Ugly Betty, c’est un peu comme si Le Diable s’habille en Prada avait décidé d’embaucher une héroïne complètement à l’opposé du glamour attendu, et de la plonger tête la première dans un monde où la mode est plus tranchante qu’un couteau à sushi. ABC nous propose ici une série où les talons aiguilles sont aussi dangereux que les coups bas, et où Betty Suarez, notre héroïne au look plus proche de la bibliothèque municipale que des podiums de Milan, essaie de survivre dans cet enfer fashion.
Betty Suarez, c’est la fille à qui vous diriez gentiment que "l’habit ne fait pas le moine". Armée de son poncho mexicain et de ses lunettes en écailles qui semblent avoir fait un voyage temporel depuis les années 80, elle décroche un job chez Mode, un magazine où le "chic" est la devise et où même les plantes de bureau ont l'air mieux coiffées qu’elle. Sa mission ? Travailler comme assistante pour Daniel Meade, l'héritier playboy un peu paumé et tout droit sorti du catalogue des fils de riche qui ne savent pas quoi faire de leur vie. Le contraste entre Betty et le reste de ce monde luxueux est si flagrant que ça en devient une sorte de comédie absurde.

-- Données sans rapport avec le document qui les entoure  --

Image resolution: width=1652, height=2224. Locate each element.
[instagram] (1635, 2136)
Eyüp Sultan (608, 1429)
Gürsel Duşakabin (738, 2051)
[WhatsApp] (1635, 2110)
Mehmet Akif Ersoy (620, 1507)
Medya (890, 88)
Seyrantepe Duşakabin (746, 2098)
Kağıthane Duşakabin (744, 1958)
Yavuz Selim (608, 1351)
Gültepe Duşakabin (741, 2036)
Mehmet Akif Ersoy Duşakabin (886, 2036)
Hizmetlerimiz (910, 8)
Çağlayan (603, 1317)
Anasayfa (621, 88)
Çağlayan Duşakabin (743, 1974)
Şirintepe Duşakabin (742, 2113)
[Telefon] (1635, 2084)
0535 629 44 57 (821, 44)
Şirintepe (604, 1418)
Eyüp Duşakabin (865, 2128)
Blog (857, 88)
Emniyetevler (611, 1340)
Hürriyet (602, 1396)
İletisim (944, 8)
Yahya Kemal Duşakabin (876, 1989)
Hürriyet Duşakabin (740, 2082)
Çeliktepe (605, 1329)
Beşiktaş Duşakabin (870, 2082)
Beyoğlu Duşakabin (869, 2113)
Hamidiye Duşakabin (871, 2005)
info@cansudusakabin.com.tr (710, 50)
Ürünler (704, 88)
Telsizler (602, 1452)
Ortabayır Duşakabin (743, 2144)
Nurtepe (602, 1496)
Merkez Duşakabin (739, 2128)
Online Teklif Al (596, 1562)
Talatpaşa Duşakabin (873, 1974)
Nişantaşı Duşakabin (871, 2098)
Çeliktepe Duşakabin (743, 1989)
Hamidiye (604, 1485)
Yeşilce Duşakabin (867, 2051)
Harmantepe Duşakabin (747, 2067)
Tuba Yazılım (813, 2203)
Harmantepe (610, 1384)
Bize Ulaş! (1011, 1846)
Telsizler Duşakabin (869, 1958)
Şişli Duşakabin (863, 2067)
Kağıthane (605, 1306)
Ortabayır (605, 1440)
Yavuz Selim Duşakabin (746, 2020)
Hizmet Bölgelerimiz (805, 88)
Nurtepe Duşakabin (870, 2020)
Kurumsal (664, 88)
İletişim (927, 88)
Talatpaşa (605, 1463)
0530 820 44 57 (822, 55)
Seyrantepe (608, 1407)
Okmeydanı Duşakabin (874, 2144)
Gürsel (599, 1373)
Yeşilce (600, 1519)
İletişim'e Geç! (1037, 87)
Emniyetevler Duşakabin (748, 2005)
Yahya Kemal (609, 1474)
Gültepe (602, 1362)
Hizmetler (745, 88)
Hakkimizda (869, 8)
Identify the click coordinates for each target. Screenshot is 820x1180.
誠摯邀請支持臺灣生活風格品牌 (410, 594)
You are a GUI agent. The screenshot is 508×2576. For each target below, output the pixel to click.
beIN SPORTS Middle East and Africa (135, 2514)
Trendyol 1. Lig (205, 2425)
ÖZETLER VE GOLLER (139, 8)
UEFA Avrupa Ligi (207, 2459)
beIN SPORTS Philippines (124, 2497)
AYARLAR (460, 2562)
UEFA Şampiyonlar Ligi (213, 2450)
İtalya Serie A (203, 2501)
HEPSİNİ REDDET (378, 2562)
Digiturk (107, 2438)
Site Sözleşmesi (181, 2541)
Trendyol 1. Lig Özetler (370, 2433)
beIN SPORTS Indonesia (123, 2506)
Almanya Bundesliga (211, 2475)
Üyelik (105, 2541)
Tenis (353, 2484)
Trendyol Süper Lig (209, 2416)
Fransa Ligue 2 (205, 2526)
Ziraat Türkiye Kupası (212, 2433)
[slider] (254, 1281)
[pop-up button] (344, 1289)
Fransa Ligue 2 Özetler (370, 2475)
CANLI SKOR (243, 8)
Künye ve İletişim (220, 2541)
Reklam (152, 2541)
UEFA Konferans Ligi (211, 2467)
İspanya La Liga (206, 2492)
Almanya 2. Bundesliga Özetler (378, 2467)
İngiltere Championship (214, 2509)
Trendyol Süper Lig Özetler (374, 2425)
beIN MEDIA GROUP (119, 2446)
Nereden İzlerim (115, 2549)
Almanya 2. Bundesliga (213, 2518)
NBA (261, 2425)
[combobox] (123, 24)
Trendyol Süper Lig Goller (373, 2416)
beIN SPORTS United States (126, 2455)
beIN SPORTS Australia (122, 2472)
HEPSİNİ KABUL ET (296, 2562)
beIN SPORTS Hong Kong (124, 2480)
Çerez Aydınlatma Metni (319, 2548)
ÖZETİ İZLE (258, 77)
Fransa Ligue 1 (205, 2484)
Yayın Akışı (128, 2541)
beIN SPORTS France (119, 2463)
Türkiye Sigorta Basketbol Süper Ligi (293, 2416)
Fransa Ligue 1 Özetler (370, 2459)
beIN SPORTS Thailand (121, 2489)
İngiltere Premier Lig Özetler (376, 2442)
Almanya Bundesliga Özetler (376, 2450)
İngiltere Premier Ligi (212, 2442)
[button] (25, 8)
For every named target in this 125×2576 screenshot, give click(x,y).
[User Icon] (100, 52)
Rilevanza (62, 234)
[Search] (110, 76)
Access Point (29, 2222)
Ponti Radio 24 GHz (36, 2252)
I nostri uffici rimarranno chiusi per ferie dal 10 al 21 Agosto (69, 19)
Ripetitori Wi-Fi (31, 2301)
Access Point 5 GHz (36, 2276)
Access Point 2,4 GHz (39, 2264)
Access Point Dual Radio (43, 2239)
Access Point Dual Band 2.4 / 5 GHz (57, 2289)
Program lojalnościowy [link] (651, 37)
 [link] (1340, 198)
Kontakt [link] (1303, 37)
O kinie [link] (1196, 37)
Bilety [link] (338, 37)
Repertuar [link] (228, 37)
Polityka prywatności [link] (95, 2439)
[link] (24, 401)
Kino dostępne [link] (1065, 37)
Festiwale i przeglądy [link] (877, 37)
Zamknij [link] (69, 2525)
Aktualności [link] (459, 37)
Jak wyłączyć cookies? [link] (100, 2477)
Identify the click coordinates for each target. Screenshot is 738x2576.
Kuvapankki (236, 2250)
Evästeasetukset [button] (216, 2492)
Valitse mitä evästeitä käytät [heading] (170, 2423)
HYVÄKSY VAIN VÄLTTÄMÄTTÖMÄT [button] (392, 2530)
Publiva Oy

Mais ce qui rend Ugly Betty vraiment intéressant, c’est que derrière tout ce clash de styles vestimentaires, il y a un message sur l’authenticité, l’ambition, et la résilience. Betty est peut-être le mouton noir dans un océan de visons blancs, mais elle a plus de détermination que tous les mannequins montés sur échasses qui gravitent autour d’elle. Elle est la "outsider" qui, malgré ses faux pas (littéraux et figurés), ne se laisse jamais abattre par les ricanements et les jugements de surface.
Le monde de Mode est un univers de requins déguisés en tailleurs couture, où chaque sourire cache une dague, et où l’on juge votre valeur en fonction de la marque de votre sac à main. Wilhelmina Slater, la véritable méchante de la série, est l’incarnation même de ce cynisme : une femme aussi glamour que diabolique, prête à tout pour prendre la place de Daniel à la tête du magazine. Elle est la reine des manigances, des coups bas, et des sourires faux comme un sac contrefait vendu à la sauvette.
Mais si Ugly Betty parvient à nous captiver, c’est en grande partie grâce à son mélange de comédie exagérée et de moments plus sincères. La série jongle habilement entre les situations ridicules (Betty se perdant dans des escarpins trop grands pour elle, ou se faisant humilier par un concours de "qui est le plus chic") et les moments où Betty se bat pour prouver que le talent et l’intelligence valent bien plus que l’apparence. Ce contraste crée un équilibre qui rend la série étrangement attachante, malgré ses excès.
Le style visuel de Ugly Betty est un personnage à part entière. Les tenues outrancières, les décors flashy, et la direction artistique exagérément colorée sont un véritable carnaval visuel, où chaque épisode semble se dérouler dans une explosion de néons et de paillettes. Même si vous n’êtes pas fan de la mode, il est difficile de ne pas être impressionné par cette cacophonie stylistique où chaque scène est un tableau de magazine de mode, mais avec des proportions comiques.
Cependant, si la série fait rire avec ses situations loufoques et ses personnages caricaturaux, elle souffre parfois de la répétition. Le schéma "Betty contre le monde superficiel de la mode" peut devenir prévisible, et certains arcs narratifs s’étirent un peu trop, donnant l’impression que la série patine un peu sur ses talons hauts. Il y a un moment où l’on se demande si Betty va enfin réussir à s’imposer, ou si elle restera éternellement l’assistante maladroite dans l’ombre de son patron. Les personnages secondaires, bien qu’amusants, finissent eux aussi par se retrouver coincés dans des schémas comiques un peu usés (Marc et Amanda, duo d’acolytes méchants mais drôles, sont hilarants, mais leur dynamique change peu au fil des épisodes).
En résumé, Ugly Betty est une série qui brille par son humour décalé, ses personnages plus grands que nature, et ses messages sur l’authenticité dans un monde superficiel. Si vous aimez les comédies où les décalages culturels sont à l’honneur et où le glamour se prend des coups de pied dans le derrière, cette série saura vous divertir. Mais préparez-vous à ce que les ponchos et les talons hauts prennent beaucoup de place dans l’intrigue... tout comme les sourires carnassiers derrière chaque coin du bureau de Mode.